[Screenshot grounding data]
===

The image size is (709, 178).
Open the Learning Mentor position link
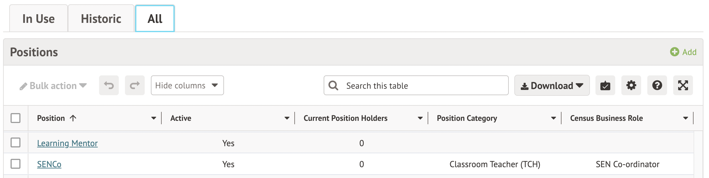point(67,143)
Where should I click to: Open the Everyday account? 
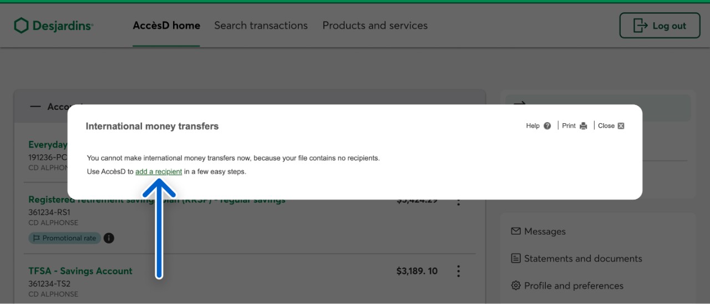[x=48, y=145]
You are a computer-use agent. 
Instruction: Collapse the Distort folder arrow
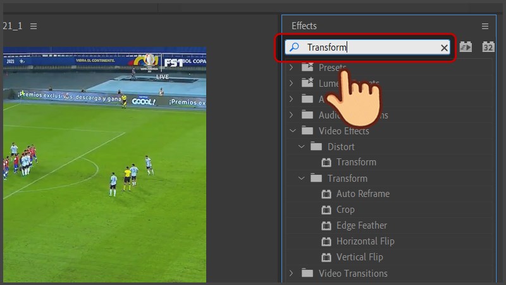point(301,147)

===

What needs to be done:
Above are the records. Copy exactly, and only, the lines from the line containing "Open the Learning Mentor position link" through the last one, omitting any pictures.

Exercise result:
Open the Learning Mentor position link
point(67,143)
Where should I click to: Open the Everyday account? 
[x=48, y=145]
You are a computer-use agent. 
Instruction: Collapse the Distort folder arrow
point(301,147)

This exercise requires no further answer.